Score. More. Points: Rap Music Is Turning Into America’s Favorite Sport

A recent final score from a Giants vs. Saints game totaled 101 points, the third-highest in NFL history. Even though the World Series also took place that Sunday night, ESPN’s pundits spent much of the next morning debating whether high-powered offense is good for football instead.

It’s a reflection of the way the American sports paradigm has shifted to something quite simple in recent years: Score. More. Points. I think we have arrived at a similar point in rap, especially Southern rap. Consider how Oracle Arena gasps in unison whenever Steph Curry shoots a three-pointer, ready to erupt when it goes in. Comparably, Rap Twitter clutches its chest whenever Future teases a new project. And what’s his project count for this year at now, anyway? What about Young Thug?

The rap game requires you to run a lot of offense to stay relevant, unless you’re already one of the immortalized few. Fetty Wap (albeit it from New Jersey) epitomizes the method. There was the commercial success of “Trap Queen,” closely followed by the club favorite “My Way,” and then the 4-peat struck with “679” and “Again” – but scrolling through Fetty’s Soundcloud pre-Taylor-Swift-endorsement  became an event in itself. Like standing in the gym and watching a really good rookie run shooting drills, some shots bricked, but most went in (even after rattling around the rim a bit). It felt like I was always hearing a new Fetty demo somewhere, which made me excited about any official release.

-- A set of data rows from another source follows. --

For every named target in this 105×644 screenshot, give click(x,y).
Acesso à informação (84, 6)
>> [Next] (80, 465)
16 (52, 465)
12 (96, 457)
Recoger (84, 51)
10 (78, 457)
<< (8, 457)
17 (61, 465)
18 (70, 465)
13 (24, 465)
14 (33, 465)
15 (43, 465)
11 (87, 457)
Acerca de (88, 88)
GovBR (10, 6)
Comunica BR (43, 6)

From Gucci Mane’s legendary mixtape run to now, Southern rap holds one of the most prolific bloodlines, measured best by how quickly its artists are able to master a certain technique and scale it as hip-hop’s dominant sound. That’s why when I first came across the HipHopDX article asking if Southern rap killed hip-hop, it smelled fishy. After all, these are the artists most concerned with setting the pace of the game while other regions simply follow suit. But after reading the piece, I realized the writer was making an inquiry similar to the Giants vs. Saints discussion: Is a faster, quicker, more offensive pace really better for the sport (music) in the long run? As someone who prefers basketball to football, I do tend to enjoy NFL games better when they’re higher scoring. The energy attracts periphery fans, but the undergirding fear, in both sports and music, is that it will destroy the best players in time.

Offense attracts more eyes, which means more money and packed arenas, for sporting events and concerts. At Powerhouse 2015, a concert held at Barclays Center, Kendrick Lamar was reportedly met by a half-empty arena once a large portion of the crowd left following Future’s performance. Although Kendrick had the final set, if we’re being honest, playing a bunch of Kendrick after Future might feel a bit like hack-a-Shaq-ing the turn up at a party, so just imagine a live show.

The run-and-gun style of today’s rap scene – specifically the Atlanta scene – might seem glib compared to the lyric-heavy stuff at times, but I remember feeling the same about fantasy sports before actually giving them a try. You can sit and argue that a system built around fast-trigger offense neglects the ”blood, sweat and tears” that go into a sport you’ve probably never played, that every “Skrrt!ad-lib contributes to hip-hop’s collective soullessness, or you revel in the fact that America’s favorite pastime is determined to score more hits than ever before.